Directive
Print the rows from the line containing "Given: Open Source Control view with badge" to the line containing "Looking at the", word for word, including both of those lines.

Material provided
========

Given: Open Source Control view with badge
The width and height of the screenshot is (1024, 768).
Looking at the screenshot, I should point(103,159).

========

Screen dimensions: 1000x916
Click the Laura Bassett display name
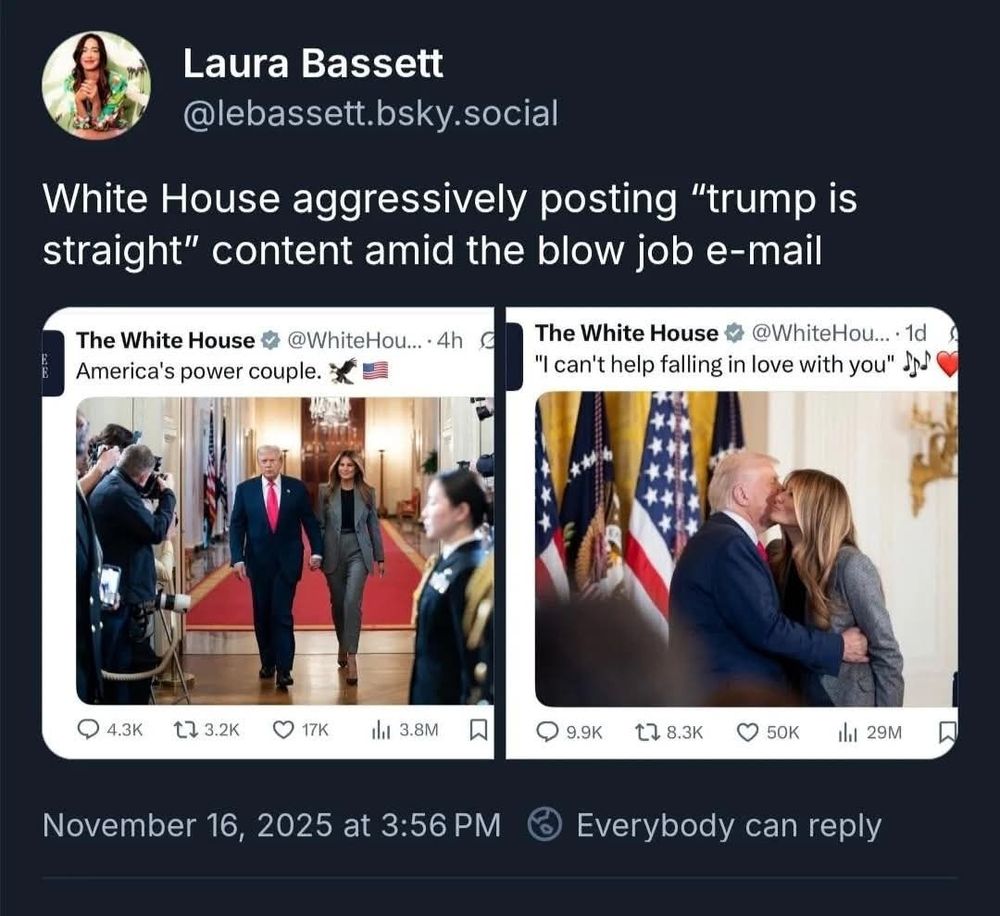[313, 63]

========

The completed task
Given: Open Source Control view with badge
The width and height of the screenshot is (1024, 768).
Looking at the screenshot, I should point(103,159).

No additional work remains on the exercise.